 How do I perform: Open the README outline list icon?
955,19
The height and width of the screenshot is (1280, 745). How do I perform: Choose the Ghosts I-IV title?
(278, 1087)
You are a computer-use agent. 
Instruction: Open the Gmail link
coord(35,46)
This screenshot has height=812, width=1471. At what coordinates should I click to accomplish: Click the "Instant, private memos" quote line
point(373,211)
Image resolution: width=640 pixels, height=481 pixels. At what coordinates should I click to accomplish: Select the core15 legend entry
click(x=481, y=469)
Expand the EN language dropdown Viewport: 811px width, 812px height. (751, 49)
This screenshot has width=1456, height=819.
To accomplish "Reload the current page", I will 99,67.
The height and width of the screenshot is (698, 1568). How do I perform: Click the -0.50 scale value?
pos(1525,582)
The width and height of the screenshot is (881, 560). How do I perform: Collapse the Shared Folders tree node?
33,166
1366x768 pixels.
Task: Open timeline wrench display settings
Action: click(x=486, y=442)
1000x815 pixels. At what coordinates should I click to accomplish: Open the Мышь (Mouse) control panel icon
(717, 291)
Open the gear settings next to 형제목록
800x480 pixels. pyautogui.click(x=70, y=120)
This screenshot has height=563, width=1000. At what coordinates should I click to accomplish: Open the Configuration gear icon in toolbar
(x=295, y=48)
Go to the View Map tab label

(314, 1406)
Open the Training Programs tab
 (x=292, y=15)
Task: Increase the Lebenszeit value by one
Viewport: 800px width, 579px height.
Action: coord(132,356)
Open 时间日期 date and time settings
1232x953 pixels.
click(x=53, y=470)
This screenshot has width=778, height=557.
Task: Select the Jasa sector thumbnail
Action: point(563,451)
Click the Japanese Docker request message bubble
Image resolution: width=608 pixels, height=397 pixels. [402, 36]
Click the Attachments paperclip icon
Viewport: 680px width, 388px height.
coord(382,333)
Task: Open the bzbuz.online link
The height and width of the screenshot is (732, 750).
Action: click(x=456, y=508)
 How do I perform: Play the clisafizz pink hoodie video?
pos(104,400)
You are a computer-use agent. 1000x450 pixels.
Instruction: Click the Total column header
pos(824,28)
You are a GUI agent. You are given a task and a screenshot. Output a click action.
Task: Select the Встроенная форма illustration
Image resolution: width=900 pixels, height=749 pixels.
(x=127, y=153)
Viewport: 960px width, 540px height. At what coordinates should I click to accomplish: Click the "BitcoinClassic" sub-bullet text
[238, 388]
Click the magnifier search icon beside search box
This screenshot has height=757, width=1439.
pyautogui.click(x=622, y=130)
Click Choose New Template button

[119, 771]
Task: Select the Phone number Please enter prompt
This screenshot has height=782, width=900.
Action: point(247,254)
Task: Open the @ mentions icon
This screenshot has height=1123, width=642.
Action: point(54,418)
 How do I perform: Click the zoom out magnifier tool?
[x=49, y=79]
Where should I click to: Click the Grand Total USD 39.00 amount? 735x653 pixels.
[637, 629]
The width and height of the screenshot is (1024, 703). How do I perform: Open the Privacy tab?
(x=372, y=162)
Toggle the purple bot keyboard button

^^^^^^^^

Problem to solve> The line containing "Task: Select the Phone" marks where to begin; copy it and every later line exactly, through the end of the data.

Answer box>
Task: Select the Phone number Please enter prompt
This screenshot has height=782, width=900.
Action: point(247,254)
Task: Open the @ mentions icon
This screenshot has height=1123, width=642.
Action: point(54,418)
 How do I perform: Click the zoom out magnifier tool?
[x=49, y=79]
Where should I click to: Click the Grand Total USD 39.00 amount? 735x653 pixels.
[637, 629]
The width and height of the screenshot is (1024, 703). How do I perform: Open the Privacy tab?
(x=372, y=162)
Toggle the purple bot keyboard button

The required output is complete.